Vioxx, Fen-Phen, Agent Orange, silicone breast implants, asbestos. This is just a short list of the major personal-injury lawsuits that have dominated the multi-billion dollar world of mass tort litigation.

Often, private lawyers are the controversial stars in this highly publicized and often criticized world of big-money lawsuits. But Vanderbilt law professor Richard Nagareda argues that these huge settlements have transformed the legal system so extensively that rival teams of lawyers operate as sophisticated governing powers rather than litigators.

“The real story of mass torts today is the story of how these lawyers have come to function as a rival regime of legal reform, one that wields the power to replace the legal rights of affected persons with a new set of rights spelled out in some manner of settlement agreement,” said Nagareda. “Real lawyers in the real world are both heroes and villains here.”

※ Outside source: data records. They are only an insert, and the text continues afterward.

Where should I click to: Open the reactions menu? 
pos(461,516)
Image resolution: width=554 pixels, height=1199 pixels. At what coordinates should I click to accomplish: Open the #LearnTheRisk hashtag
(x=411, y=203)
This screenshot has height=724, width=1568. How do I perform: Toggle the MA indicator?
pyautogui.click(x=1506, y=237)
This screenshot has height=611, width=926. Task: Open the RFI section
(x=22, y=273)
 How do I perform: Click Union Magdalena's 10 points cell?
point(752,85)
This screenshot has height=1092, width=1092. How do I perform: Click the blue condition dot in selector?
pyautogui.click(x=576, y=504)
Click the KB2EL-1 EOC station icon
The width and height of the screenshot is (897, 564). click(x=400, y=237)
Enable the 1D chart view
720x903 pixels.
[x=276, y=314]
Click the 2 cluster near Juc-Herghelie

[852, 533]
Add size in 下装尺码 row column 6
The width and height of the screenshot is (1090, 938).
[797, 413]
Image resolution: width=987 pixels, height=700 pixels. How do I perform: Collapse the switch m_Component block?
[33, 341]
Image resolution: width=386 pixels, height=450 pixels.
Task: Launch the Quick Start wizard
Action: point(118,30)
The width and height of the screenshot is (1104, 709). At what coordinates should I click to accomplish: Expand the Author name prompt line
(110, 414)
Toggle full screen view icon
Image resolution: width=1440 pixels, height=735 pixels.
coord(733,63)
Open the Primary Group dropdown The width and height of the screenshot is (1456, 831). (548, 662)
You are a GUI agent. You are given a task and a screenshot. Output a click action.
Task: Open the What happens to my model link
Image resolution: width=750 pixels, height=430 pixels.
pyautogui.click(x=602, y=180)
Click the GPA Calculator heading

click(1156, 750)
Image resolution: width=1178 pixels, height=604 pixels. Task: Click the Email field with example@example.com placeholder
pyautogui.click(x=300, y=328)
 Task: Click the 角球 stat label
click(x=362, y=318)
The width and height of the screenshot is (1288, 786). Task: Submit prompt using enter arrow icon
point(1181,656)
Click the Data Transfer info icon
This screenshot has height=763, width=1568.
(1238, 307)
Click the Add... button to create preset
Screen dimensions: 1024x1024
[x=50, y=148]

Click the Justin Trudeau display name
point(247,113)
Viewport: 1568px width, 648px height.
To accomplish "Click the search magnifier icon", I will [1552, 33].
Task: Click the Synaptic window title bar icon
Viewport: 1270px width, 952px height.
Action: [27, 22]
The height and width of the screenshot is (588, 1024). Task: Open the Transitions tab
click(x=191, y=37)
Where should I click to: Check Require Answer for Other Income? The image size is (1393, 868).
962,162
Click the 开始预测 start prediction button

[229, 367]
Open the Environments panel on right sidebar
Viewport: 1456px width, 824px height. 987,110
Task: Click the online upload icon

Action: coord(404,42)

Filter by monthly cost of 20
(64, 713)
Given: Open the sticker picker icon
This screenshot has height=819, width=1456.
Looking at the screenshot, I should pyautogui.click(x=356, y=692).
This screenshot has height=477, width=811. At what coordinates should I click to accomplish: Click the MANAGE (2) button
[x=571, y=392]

Nagareda has created an ambitious plan to reform mass torts. He wants to stop thinking about mass torts as primarily a problem of litigation and start thinking about them as a form of governance and occasions to form a privatized, administrative system to compensate victims. His solution is to design improved oversight and accountability for this privatized system of compensation by blending innovatively the work of private attorneys with the authority of public administrative agencies.

He explains his proposal in a newly released book called Mass Torts in a World of Settlement. Yale Law School professor Peter Schuck commented about Nagareda’s plan, “He offers an ingenious and attractive public law solution to what he properly sees as a public law problem – and shows us how to achieve it.” NYU School of Law professor Samuel Issacharoff calls Nagareda’s new research, “An indispensable read for anyone interested in the real world of how injured individuals are compensated in mass American society.”

Along with being a professor of law, Nagareda is also the director of the Cecil D. Branstetter Litigation & Dispute Resolution Program and the Tarkington Chair in Teaching Excellence at Vanderbilt Law School.